Load HFiles in Apache Phoenix

2016-04-27 Thread Abel Fernández
Hi,

I am trying to load files in Apache Phoenix using HFiles. I do not have a
csv so I need to load the Hfiles from a RDD.

My problem is that I am not able to see the files using the apache api
(select * from...) but when I do a scan of the table I see the files.

Do I need to include the empty column?

This is the code I am using:

class ExtendedProductRDDFunctions[A <: scala.Product](data:
org.apache.spark.rdd.RDD[A]) extends
  ProductRDDFunctions[A](data) with Serializable with Logging {

Create the Hfiles:
---
  def toHFile(
  sc: SparkContext,
  tableName: String,
  columns: Seq[String],
  conf: Configuration = new Configuration,
  zkUrl: Option[String] = None
  ): RDD[(ByteArrayWrapper, FamiliesQualifiersValues)] = {

val config = ConfigurationUtil.getOutputConfiguration(tableName,
columns, zkUrl, Some(conf))
val tableBytes = Bytes.toBytes(tableName)

* * *

Set tasks ::
A: Repeat word for word the part of the HFiles post starting at "I am trying" and ending at "see the files.".
B: Go on with the HFiles post from the point where it stops.
You can work from the post on loading HFiles in Apache Phoenix alone; the rows aren't needed.

Data shown ::
* * *

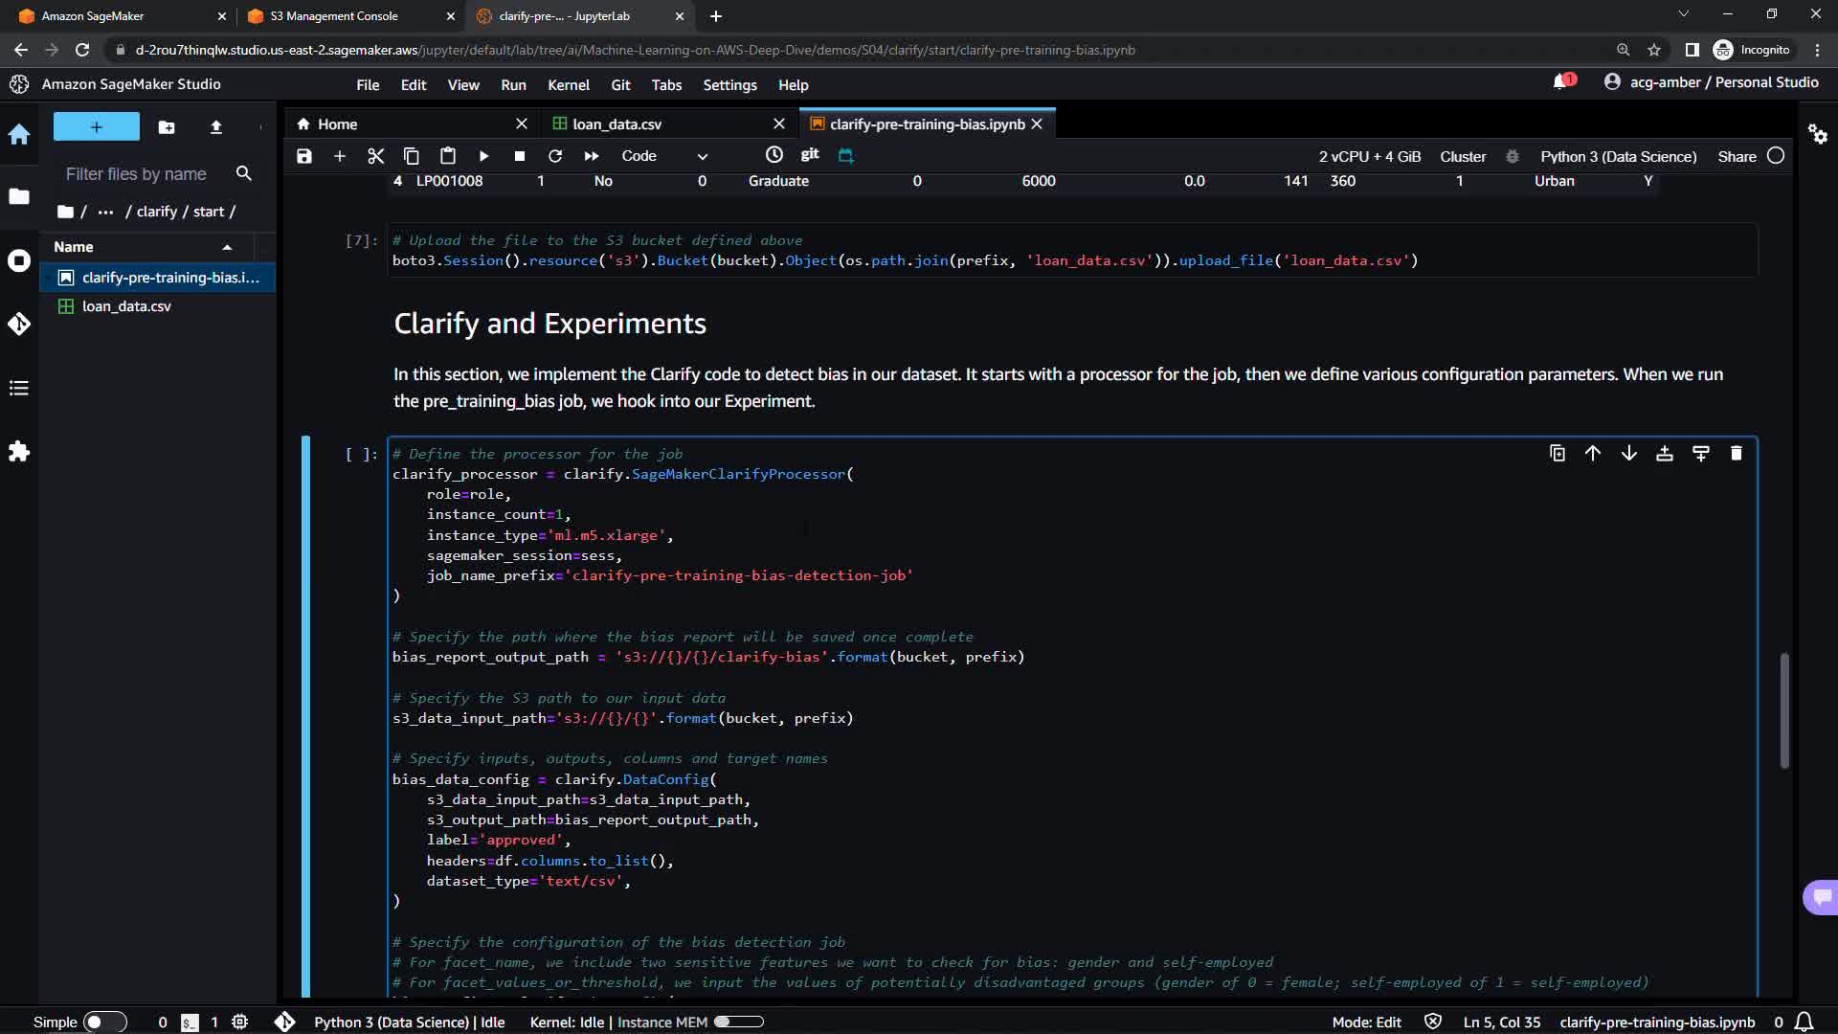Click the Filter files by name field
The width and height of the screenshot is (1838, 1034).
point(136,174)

* * *

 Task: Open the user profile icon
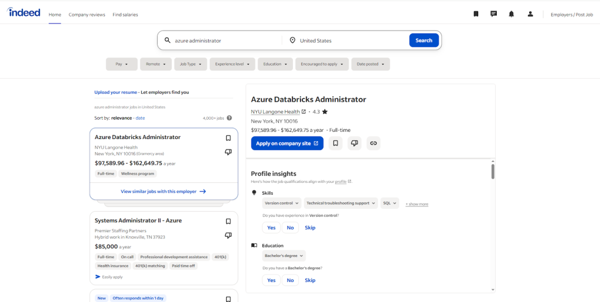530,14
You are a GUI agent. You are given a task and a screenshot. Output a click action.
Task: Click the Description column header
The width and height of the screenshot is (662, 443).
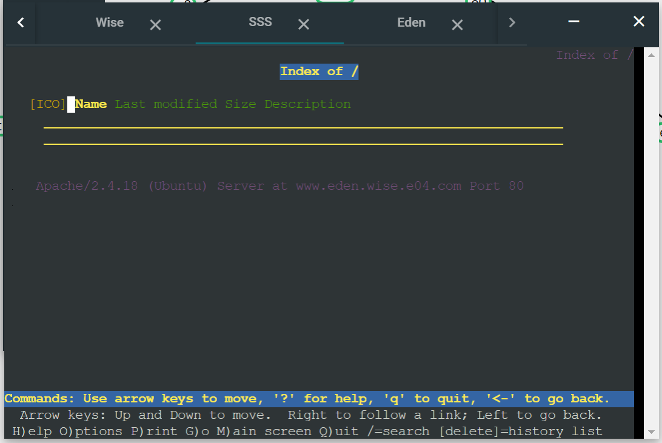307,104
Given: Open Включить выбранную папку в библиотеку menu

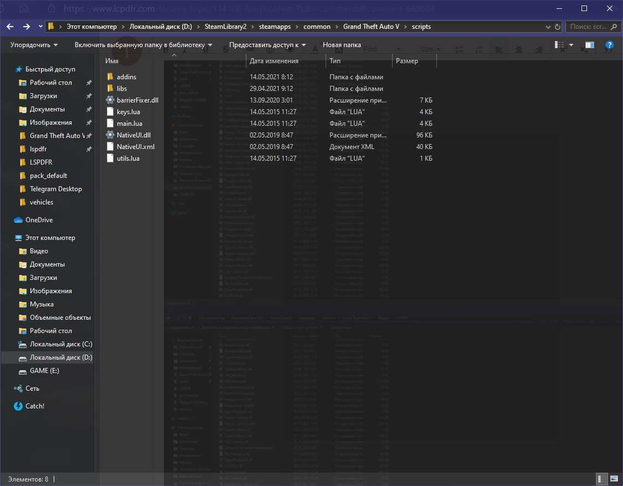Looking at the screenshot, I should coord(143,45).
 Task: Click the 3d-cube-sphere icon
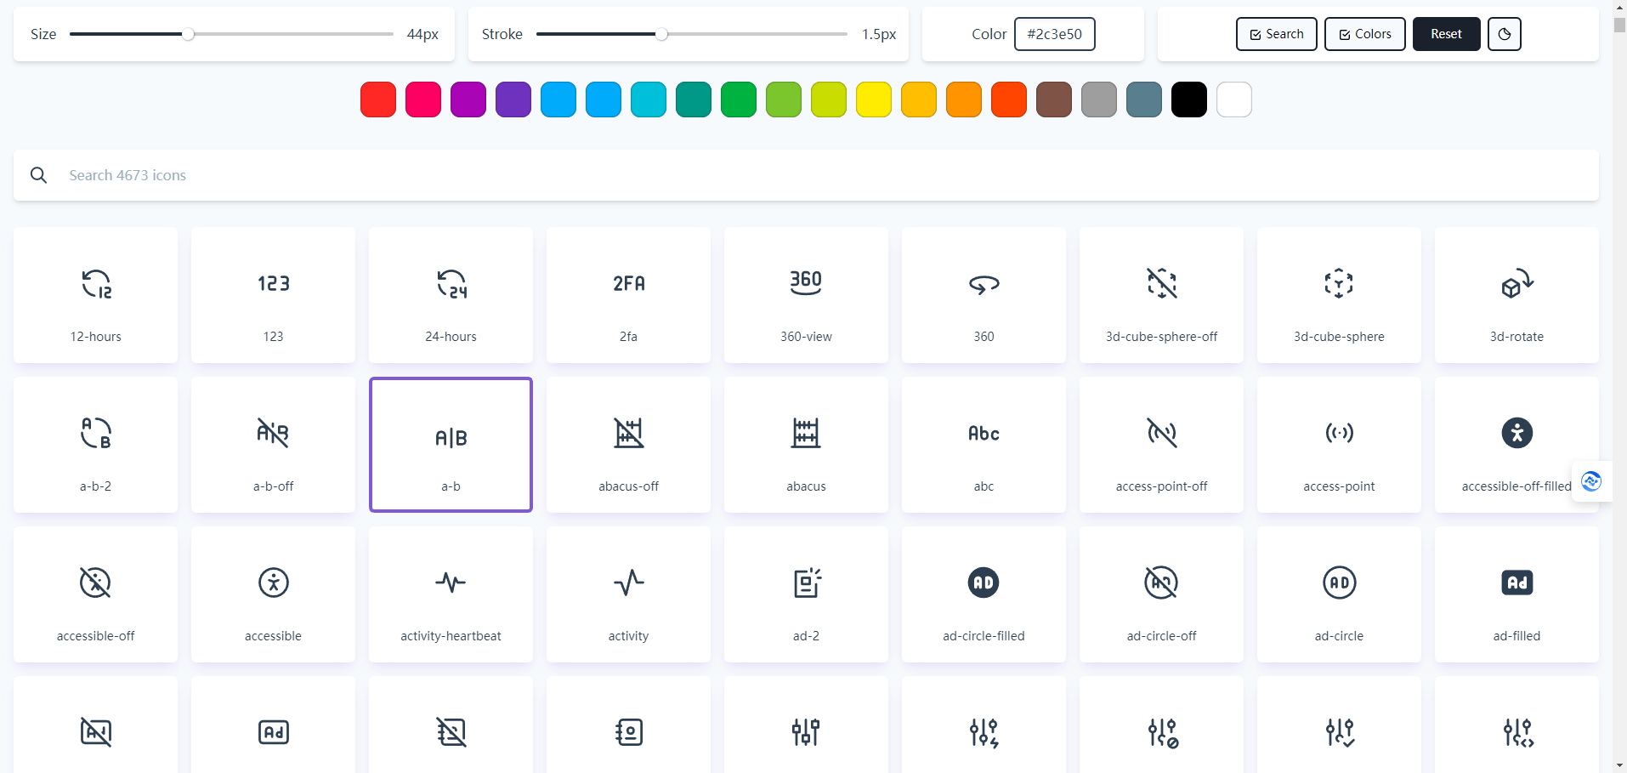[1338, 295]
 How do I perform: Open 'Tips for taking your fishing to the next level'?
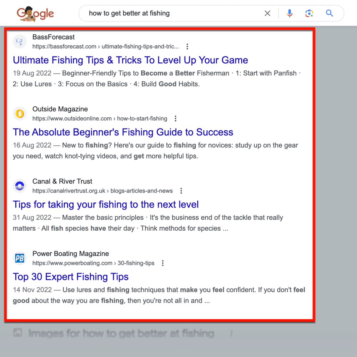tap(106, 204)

* * *

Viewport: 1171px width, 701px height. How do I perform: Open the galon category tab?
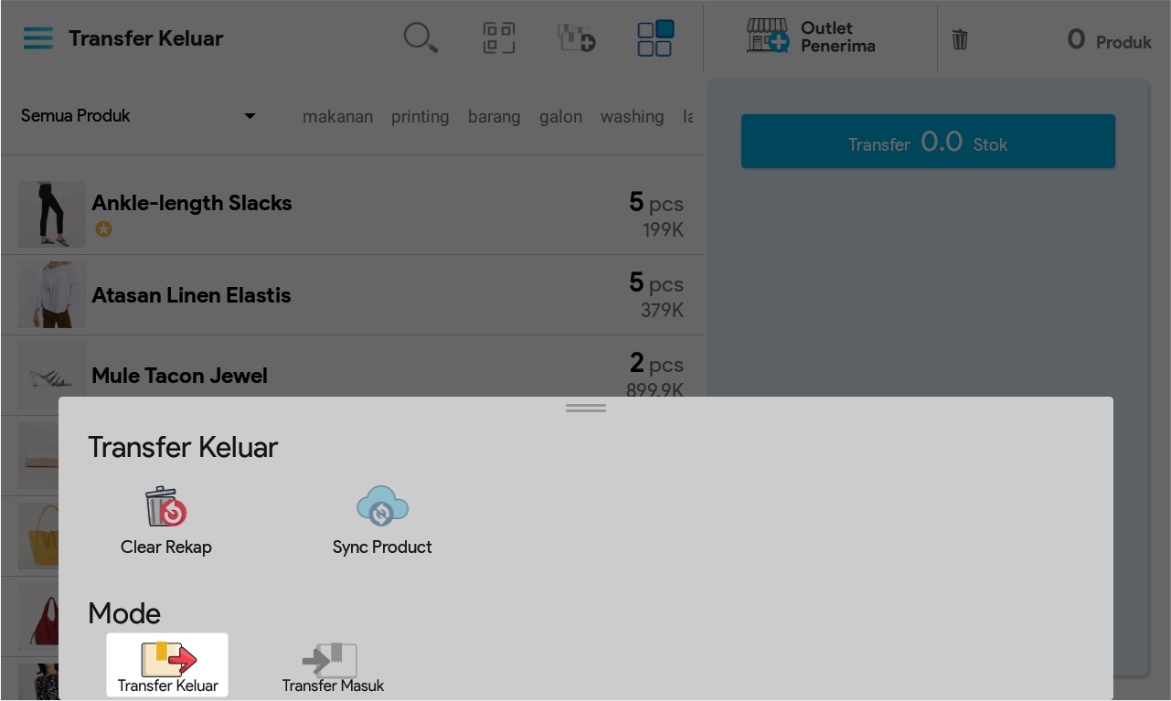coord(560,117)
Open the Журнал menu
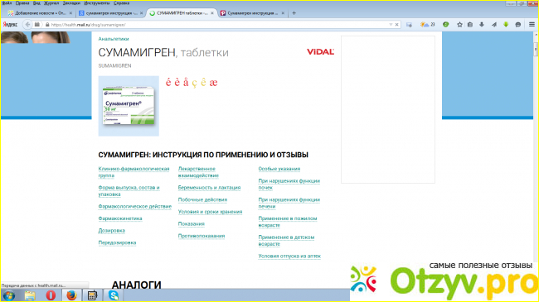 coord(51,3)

* * *

Per-task answers ::
A:
I am trying to load files in Apache Phoenix using HFiles. I do not have a
csv so I need to load the Hfiles from a RDD.

My problem is that I am not able to see the files using the apache api
(select * from...) but when I do a scan of the table I see the files.

B:
ConfigurationUtil.encodeColumns(config)
val jdbcUrl = zkUrl.map(getJdbcUrl).getOrElse(getJdbcUrl(config))
val query = QueryUtil.constructUpsertStatement(tableName,
columns.toList.asJava, null)

val columnsInfo = ConfigurationUtil.decodeColumns(config)
val a = sc.broadcast(columnsInfo)

logInfo("toHFile data size: "+data.count())
data.flatMap(x => mapRow(x, jdbcUrl, tableBytes, query, a.value))
  }

  def mapRow(product: Product,
 jdbcUrl: String,
 tableBytes: Array[Byte],
 query: String,
 columnsInfo: List[ColumnInfo]): List[(ByteArrayWrapper,
FamiliesQualifiersValues)] = {

val conn = DriverManager.getConnection(jdbcUrl)
var hRows:Iterator[(ByteArrayWrapper, FamiliesQualifiersValues)] = null
val preparedStatement = conn.prepareStatement(query)


columnsInfo.zip(product.productIterator.toList).zipWithIndex.foreach(setInStatement(preparedStatement))
preparedStatement.execute()

val uncommittedDataIterator =
PhoenixRuntime.getUncommittedDataIterator(conn, true)
hRows = uncommittedDataIterator.asScala
  .flatMap(kvPair => kvPair.getSecond.asScala.map(kf => createPut(kf)))

conn.rollback()
hRows.toList
  }

  private def createPut(keyValue:
KeyValue):(ByteArrayWrapper,FamiliesQualifiersValues)={

val key = new ByteArrayWrapper(keyValue.getRow)
val family = new FamiliesQualifiersValues

family.+=(keyValue.getFamily,keyValue.getQualifier,keyValue.getValue)
(key,family)
  }
  }

  Load into Apache Phoenix
  -
  val sortedRdd = rdd
  .keyBy(k => k._1.toString)
  .reduceByKey((key,value) => value)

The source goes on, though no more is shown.